Youths in the West Nile sub-region have been urged to engage in meaningful climate change and climate justice participation to help reverse the current trend of global climate change.
The appeal was made by Derick Pikisa, Executive Director of COLEIN AID, a Zombo District-based non-governmental organisation championing the project titled “Meaningful Youth Participation in Climate-Related Decision-Making Processes” across the West Nile sub-region.
“Youths should welcome this initiative. The project seeks to engage and involve young people so that they understand what climate change is and how it affects both today and tomorrow,” Pikisa said in an interview with this publication last week.
The two-year project is being implemented by the Youth Climate Council, the Green African Youth Organisation, and COLEIN AID, which is serving as the host organisation for northern Uganda.
According to the UNDP, climate justice means maximising inclusion, meaningful participation, and equality. It ensures that the most affected and vulnerable individuals and communities are treated as stakeholders and rights holders, allowing them to participate without discrimination in the decision-making and implementation of climate governance and policies.
This initiative comes in response to the fact that young people, in addition to being victims of climate injustice, are also the hope for a better tomorrow.
The project was piloted in four schools, including St. Aloysius College Nyapea, Warr Girls in Zombo, Muni University, and two other secondary schools in Arua.
Under the initiative, youths will be trained and involved in decision-making processes that can gradually promote environmentally friendly practices, such as planting more tree species, among other interventions.
Due to climate change, the world has seen an increase in women’s vulnerability due to gender norms and poverty, reducing their chances of survival.

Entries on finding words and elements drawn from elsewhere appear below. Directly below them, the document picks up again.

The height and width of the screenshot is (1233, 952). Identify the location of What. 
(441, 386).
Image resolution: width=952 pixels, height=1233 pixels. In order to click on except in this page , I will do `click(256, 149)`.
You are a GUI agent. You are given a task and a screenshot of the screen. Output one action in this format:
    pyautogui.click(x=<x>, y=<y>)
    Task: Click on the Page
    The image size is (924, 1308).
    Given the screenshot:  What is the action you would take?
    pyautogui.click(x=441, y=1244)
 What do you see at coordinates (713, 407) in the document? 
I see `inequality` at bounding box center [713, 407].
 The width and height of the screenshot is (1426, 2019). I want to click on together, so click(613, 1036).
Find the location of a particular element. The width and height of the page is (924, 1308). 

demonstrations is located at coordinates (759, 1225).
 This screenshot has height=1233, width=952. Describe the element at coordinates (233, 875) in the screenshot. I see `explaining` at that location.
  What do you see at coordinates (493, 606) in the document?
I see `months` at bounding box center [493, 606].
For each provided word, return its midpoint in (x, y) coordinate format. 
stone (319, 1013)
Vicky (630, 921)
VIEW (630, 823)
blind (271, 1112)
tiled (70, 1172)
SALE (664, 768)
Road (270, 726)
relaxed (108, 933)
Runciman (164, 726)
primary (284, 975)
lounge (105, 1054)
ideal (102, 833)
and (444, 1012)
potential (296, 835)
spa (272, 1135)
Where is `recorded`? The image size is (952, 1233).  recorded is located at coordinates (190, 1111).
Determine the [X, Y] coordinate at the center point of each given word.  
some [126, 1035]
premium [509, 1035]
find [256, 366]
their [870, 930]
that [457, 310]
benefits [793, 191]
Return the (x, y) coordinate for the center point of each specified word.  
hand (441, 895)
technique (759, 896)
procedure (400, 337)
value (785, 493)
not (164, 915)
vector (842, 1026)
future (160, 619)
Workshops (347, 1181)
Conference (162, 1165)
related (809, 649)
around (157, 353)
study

Brenda Ayiorwoth, the organisation’s administrator and the women’s representative at the Youth Climate Council called on women to join the climate change campaign, emphasising that they are the most vulnerable group.
“We are the ones suffering the most due to climate change. We are the ones cooking, taking care of the men, and using resources like firewood. We are involved in a lot. As women, we should also do something,” Ayiorwoth explained, further encouraging fellow women to plant more trees to directly address the impacts of climate change.
Since climate change disproportionately affects children, young people, and women, decreasing their chances of survival, the organisation has deemed it necessary to engage and consult with students from selected schools across the region.
Pikisa revealed in an interview that they have already completed similar engagements with “youths in civil society and stakeholders across the West Nile region.”
Saviour Uyirwoth, a student at St. Aloysius College Nyapea, was impressed with the engagement and appealed for “more efforts to be channelled towards sensitisation and tree planting.”
Canwat Saviour Nelly, the agricultural officer and a teacher at St. Aloysius Nyapea College, commended the intervention and urged partners to encourage planting fast-growing varieties of trees, including fruit trees.
If left unchecked, heatwaves, wildfires, floods, and droughts will become increasingly frequent, impacting health by exposing people to burns, injuries, dangerous levels of air pollution, contaminated water, infectious diseases, and mental health conditions, among others.
Many environmental experts opine that well-designed adaptation policies should be activated to reduce climate-related impacts in all spheres of life.
COLEIN AID is currently the Northern Uganda hosting organisation for the Youth Climate Council, implementing meaningful youth engagement in climate-related decision-making processes in Uganda.